Il n'est bien sûr pas question d'affirmer que Tocqueville est socialiste : son opposition aux théories socialistes est violente dans son Discours sur le droit au travail du 12 septembre 1848. Sa critique envers ces "vains utopistes" est radicale. Notre auteur recense les traits communs des formes variées du socialisme. Tout d'abord, il considère que le socialisme entraîne le développement du matérialisme : "si je ne me trompe, messieurs, le premier trait caractéristique de tous les systèmes qui portent le nom se socialisme, est un appel énergique, continu, immodéré, aux passions matérielles de l'homme"19. Tocqueville a toujours considéré que la prospérité matérielle était d'un grand danger, notamment parce qu'elle conduisait à une désaffection démocratique.
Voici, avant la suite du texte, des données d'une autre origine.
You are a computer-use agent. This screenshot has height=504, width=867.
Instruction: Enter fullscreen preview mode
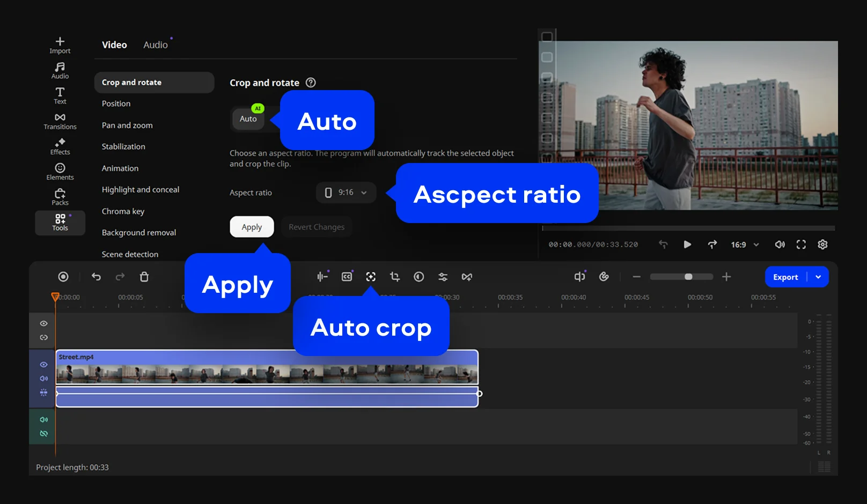(x=801, y=244)
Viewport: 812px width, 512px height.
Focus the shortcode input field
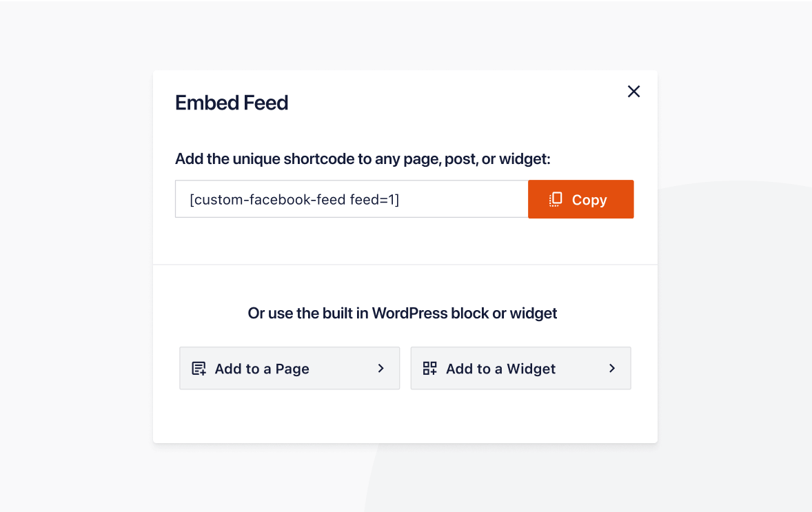point(352,200)
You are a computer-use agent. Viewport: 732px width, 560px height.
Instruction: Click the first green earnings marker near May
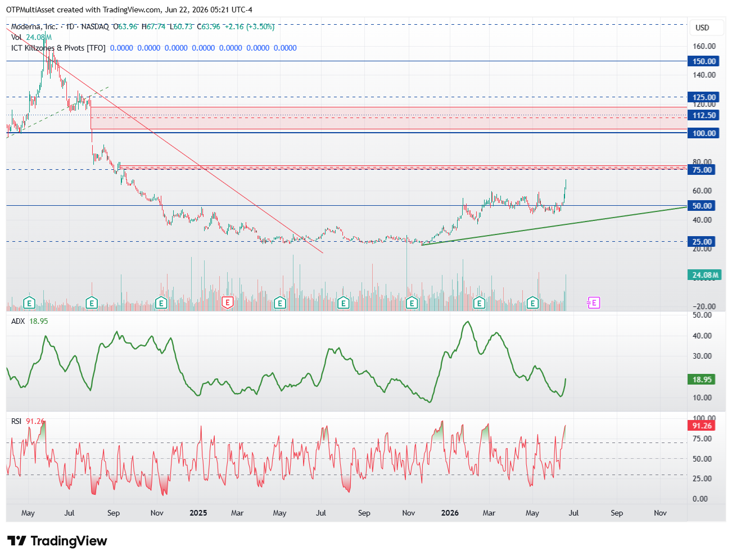point(29,303)
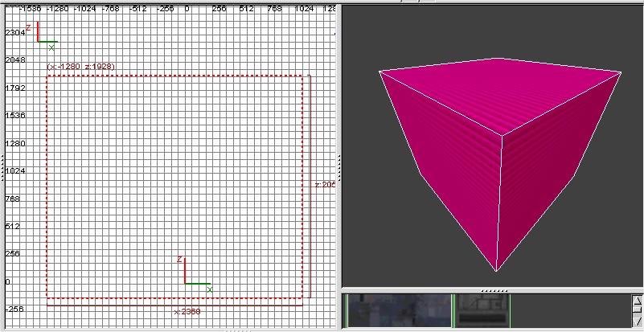Click the bottom vertex of the magenta cube
This screenshot has height=332, width=644.
496,270
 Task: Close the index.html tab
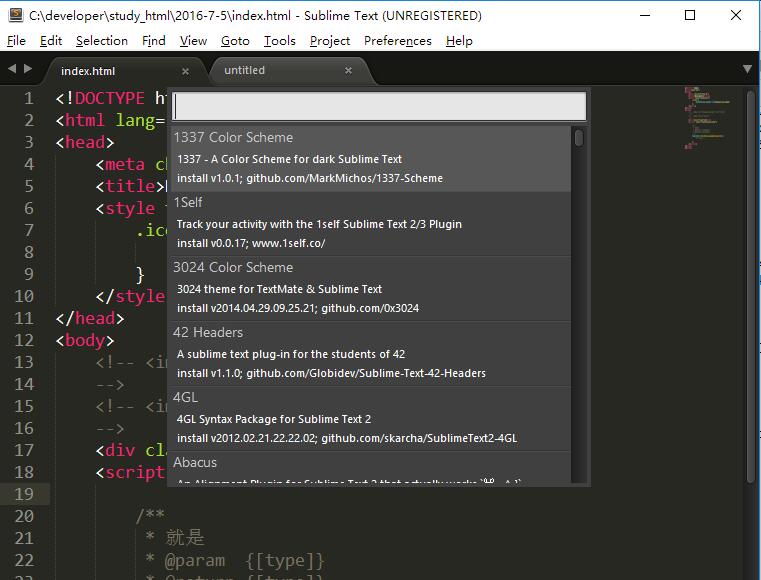[x=185, y=71]
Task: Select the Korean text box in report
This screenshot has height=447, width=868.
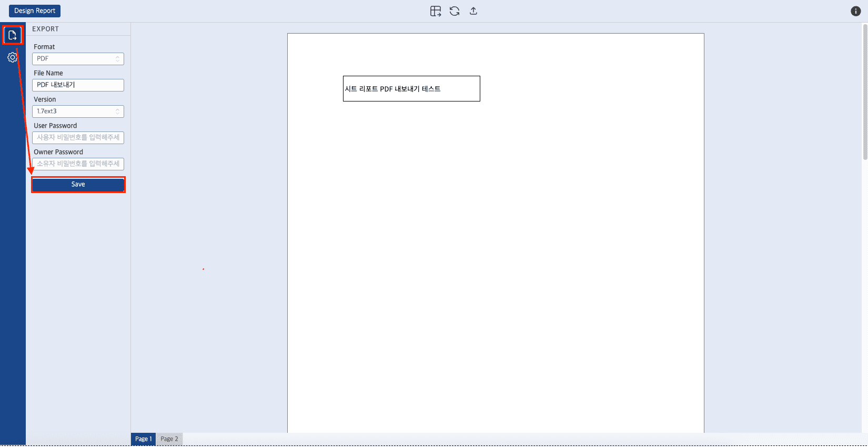Action: [411, 89]
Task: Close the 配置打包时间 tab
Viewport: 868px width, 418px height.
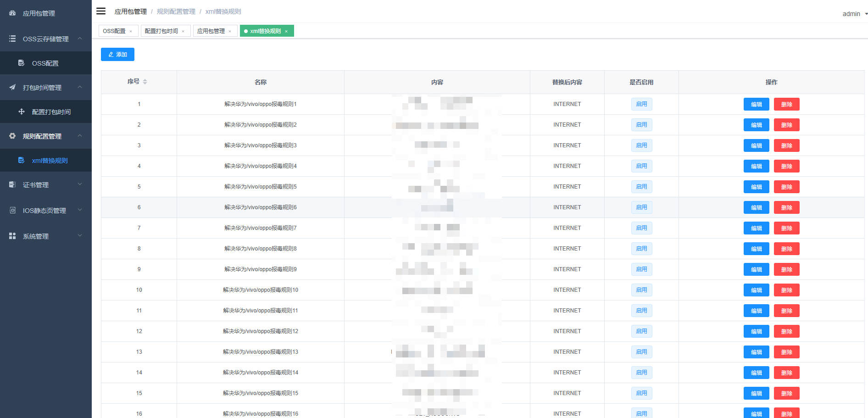Action: [183, 31]
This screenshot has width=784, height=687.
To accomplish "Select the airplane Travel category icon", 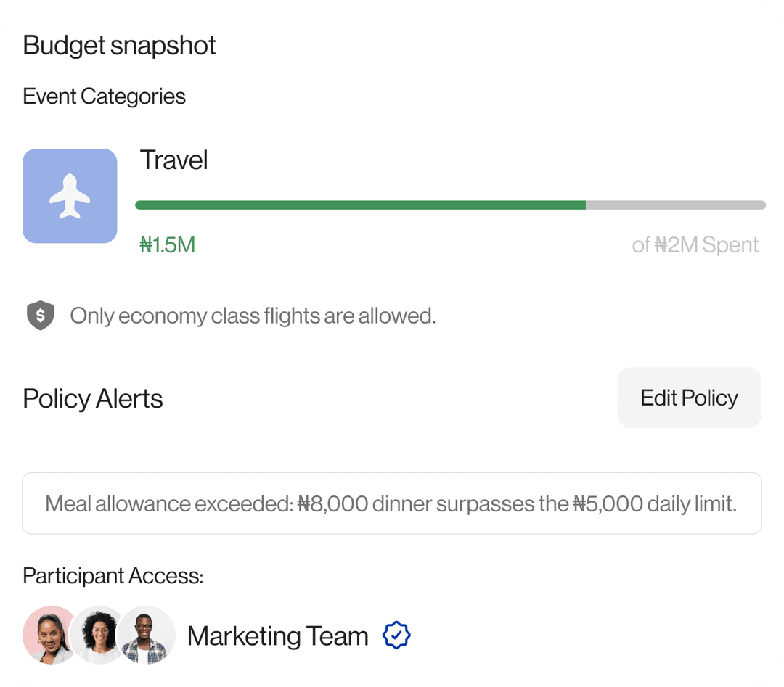I will [x=70, y=195].
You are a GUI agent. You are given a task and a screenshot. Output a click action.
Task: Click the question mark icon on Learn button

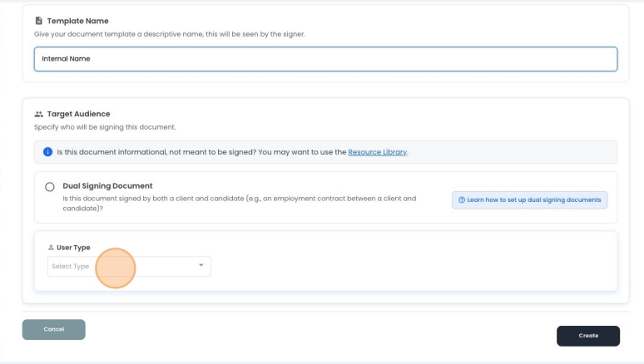pyautogui.click(x=462, y=200)
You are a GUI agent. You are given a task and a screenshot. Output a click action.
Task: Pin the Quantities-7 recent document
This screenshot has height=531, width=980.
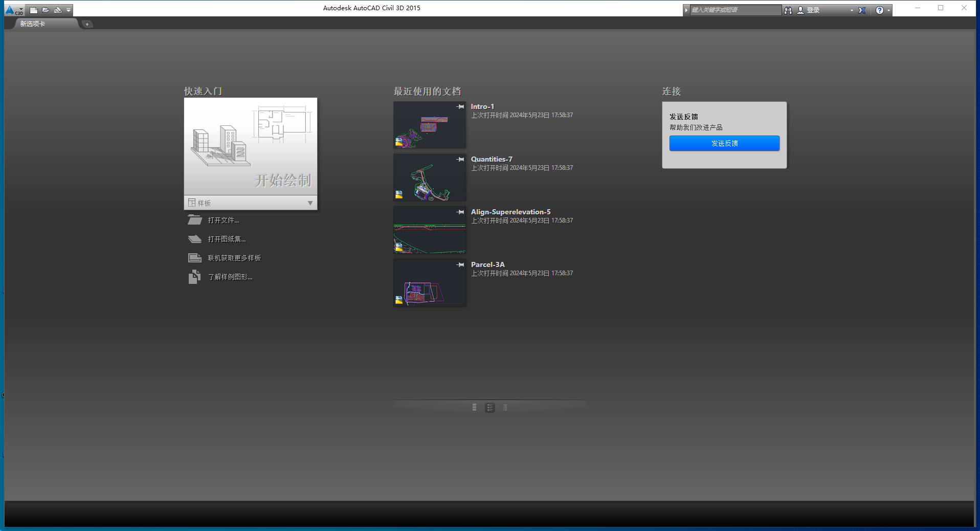[x=460, y=160]
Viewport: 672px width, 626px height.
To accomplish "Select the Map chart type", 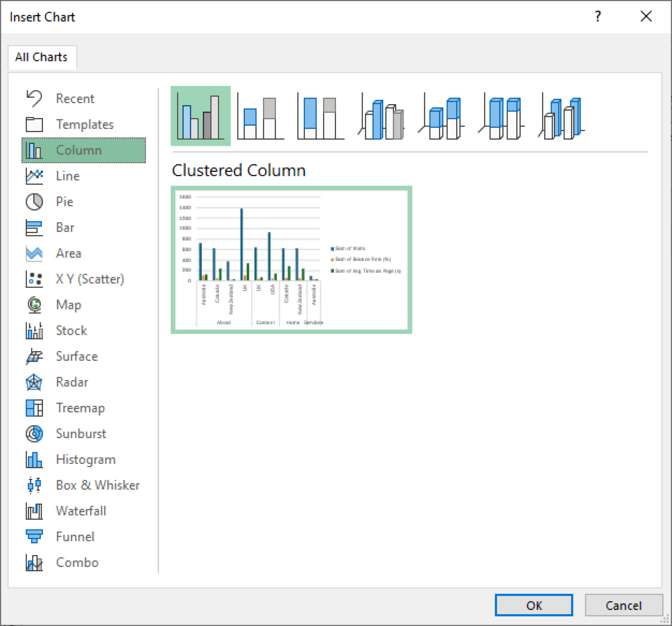I will 68,305.
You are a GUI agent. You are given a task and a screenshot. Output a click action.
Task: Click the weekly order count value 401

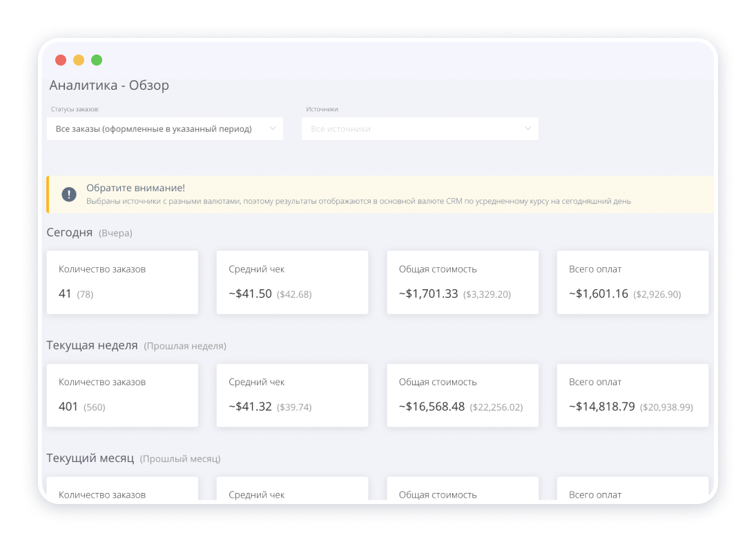click(x=65, y=407)
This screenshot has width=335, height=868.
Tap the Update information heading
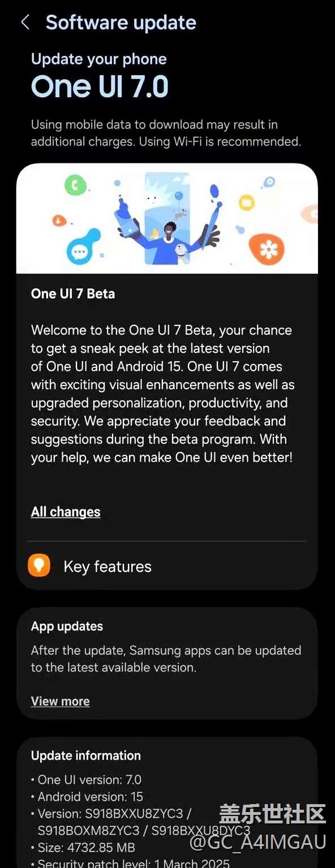tap(86, 756)
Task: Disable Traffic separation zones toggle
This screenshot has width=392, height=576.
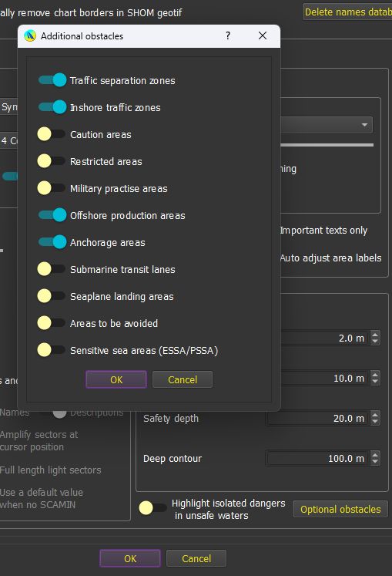Action: [52, 80]
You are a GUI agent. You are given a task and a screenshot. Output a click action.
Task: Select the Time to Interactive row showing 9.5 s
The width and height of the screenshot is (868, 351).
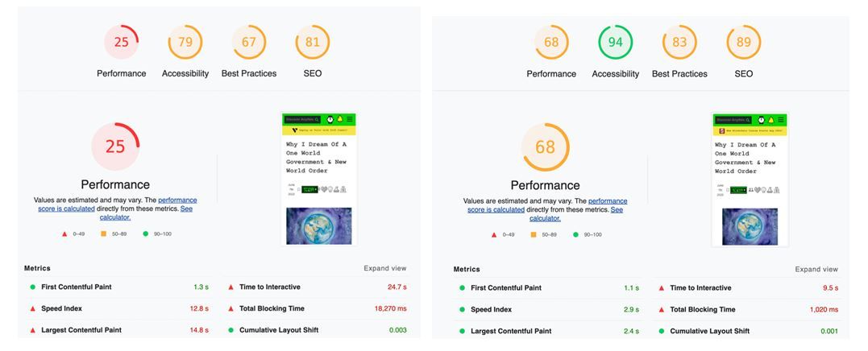(748, 287)
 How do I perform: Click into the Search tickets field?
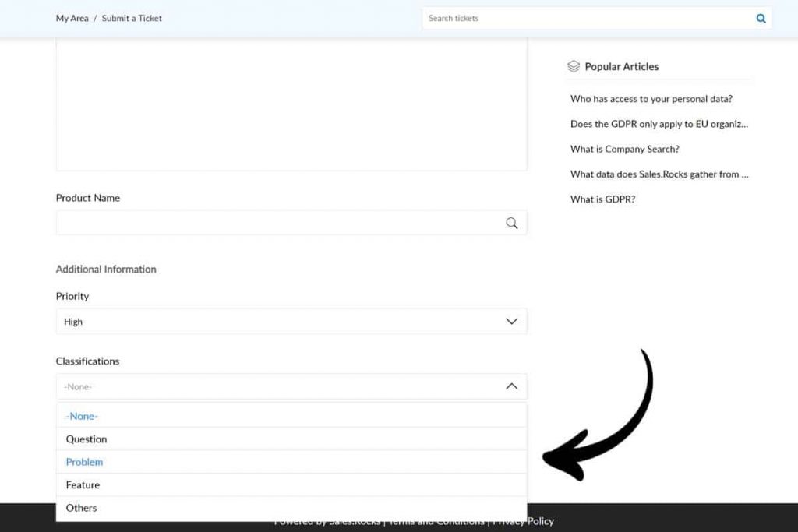tap(584, 19)
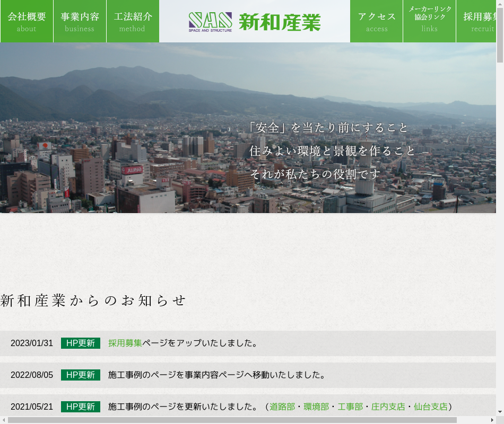
Task: Open the 道路部 link
Action: point(282,407)
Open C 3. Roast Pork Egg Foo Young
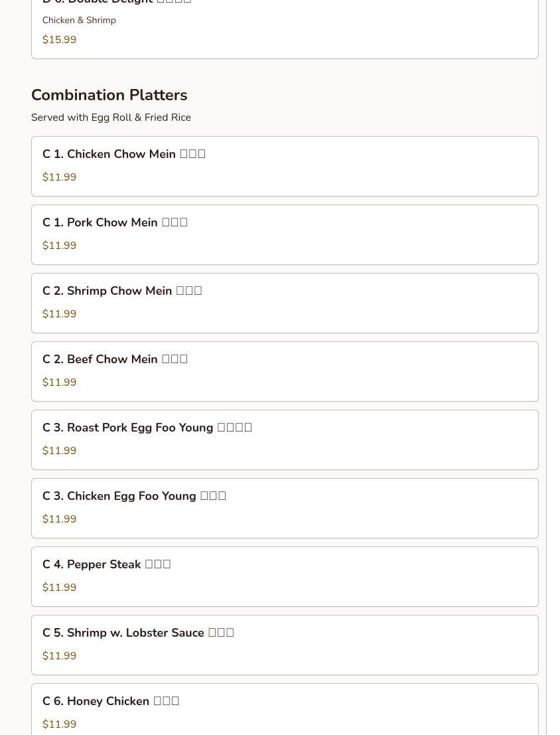This screenshot has width=560, height=735. pos(285,440)
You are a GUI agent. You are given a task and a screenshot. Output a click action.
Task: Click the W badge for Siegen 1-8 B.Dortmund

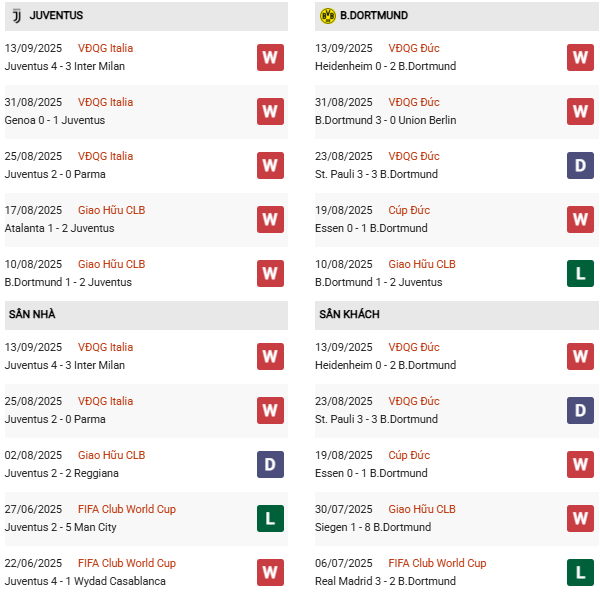[x=580, y=518]
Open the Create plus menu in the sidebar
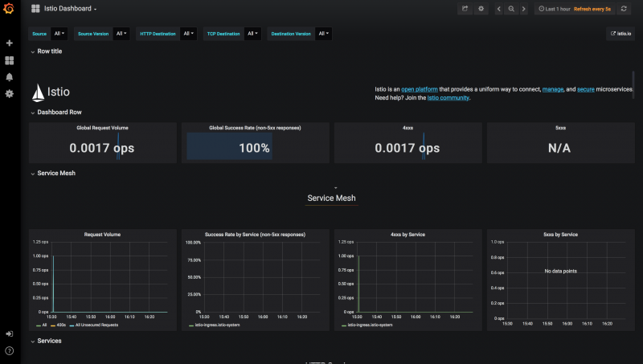Viewport: 643px width, 364px height. pyautogui.click(x=10, y=43)
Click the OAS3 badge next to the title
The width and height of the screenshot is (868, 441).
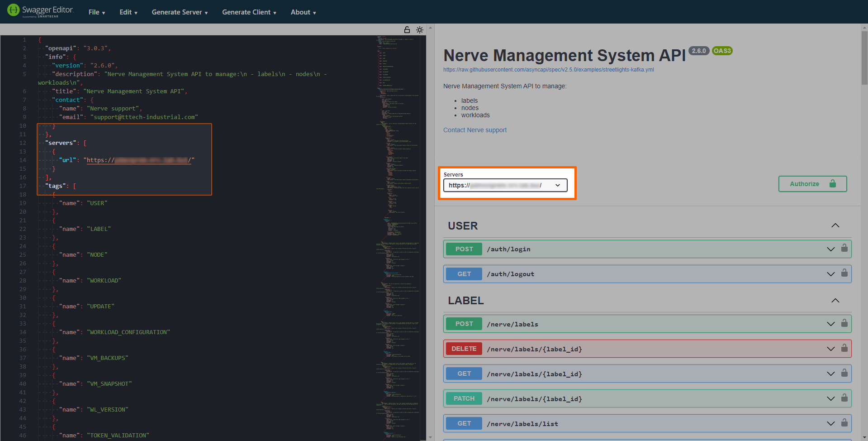(x=722, y=51)
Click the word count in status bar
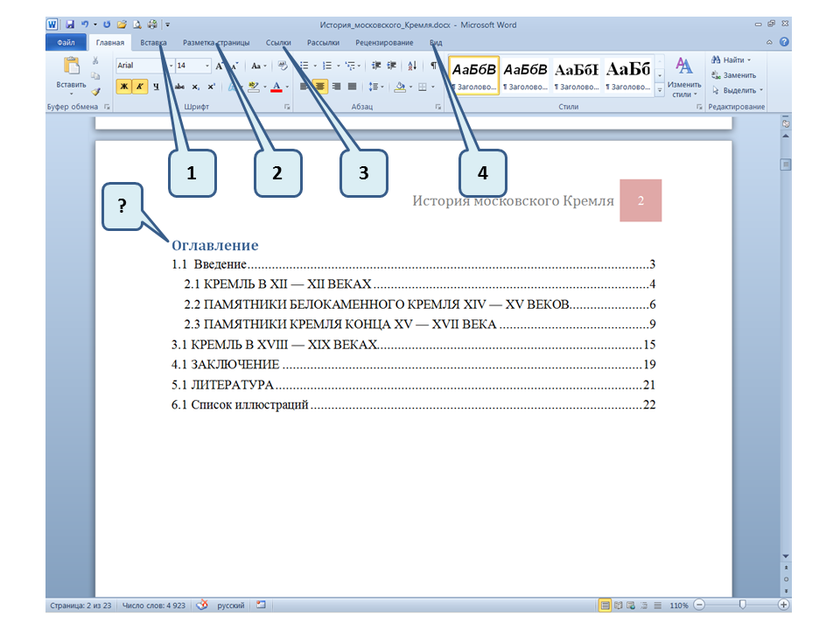This screenshot has width=840, height=630. pyautogui.click(x=156, y=605)
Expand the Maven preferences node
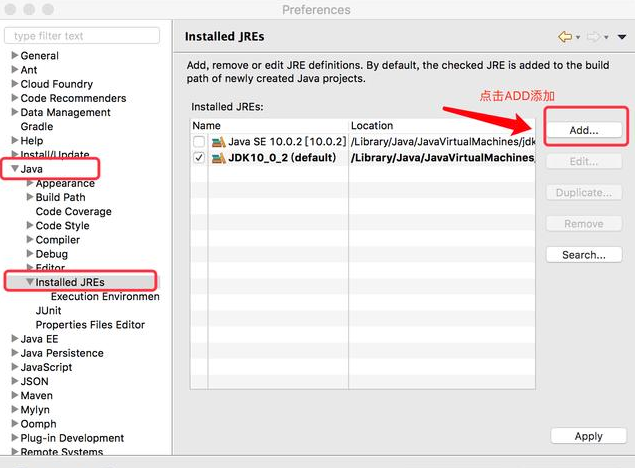Viewport: 635px width, 468px height. pyautogui.click(x=14, y=396)
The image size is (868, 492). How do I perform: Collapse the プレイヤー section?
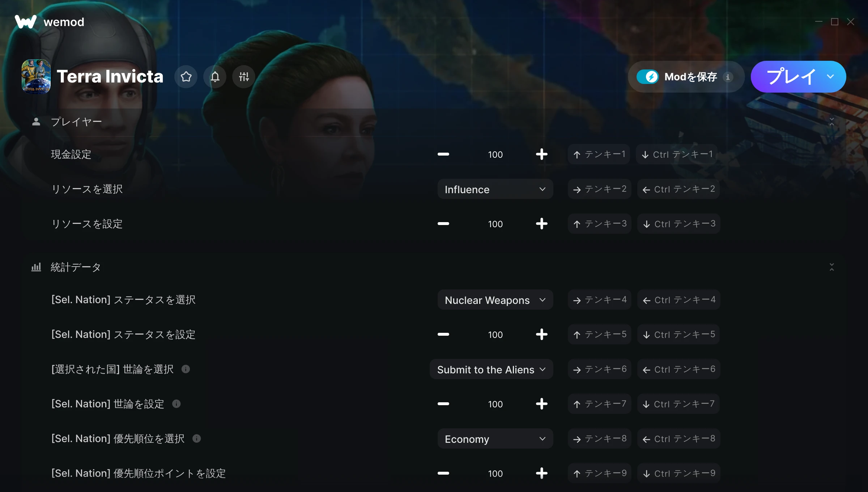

En effet, inévitablement, la passion du bien-être matériel devient obsédante et empêche de se consacrer à ses devoirs de citoyen. Ensuite, il considère que le socialisme se traduit toujours par une remise en cause du droit de propriété, "une attaque tantôt directe, tantôt indirecte, mais toujours continue, aux principes même de la propriété individuelle"20. Or, pour Tocqueville, qui redoute les périodes de chaos, un régime stable doit s'établir sur le droit de propriété, véritable fondement de l'ordre social. La propriété privée responsabilise l'individu et assure sa sécurité en cas de mauvais coup de la fortune. Enfin, Tocqueville considère que le socialisme contrarie l'exercice d'une pleine liberté. Il s'agit "d'une tentative continue, variée, incessante, pour mutiler, pour écourter, pour gêner la liberté humaine de toutes les manières"21. La recherche d'une égalité universelle entraîne la négation de la liberté si bien que le socialisme est "une nouvelle forme de la servitude"22. L'égalité doit absolument se combiner avec la liberté : "la démocratie et le socialisme ne se tiennent que par un mot, l'égalité, mais remarquez la différence : la démocratie veut l'égalité dans la liberté, et le socialisme veut l'égalité dans la gêne et la servitude"23. La Révolution de 1848 doit être démocratique mais surtout pas socialiste. Accepter le droit au travail, c'est autoriser le socialisme à entrer dans les institutions et admettre la nécessité d'un changement d'organisation sociale. Mais, pour Tocqueville, la société n'a pas besoin d'être renouveler à ce point. Il rejette donc l'inscription du droit au travail dans la nouvelle constitution.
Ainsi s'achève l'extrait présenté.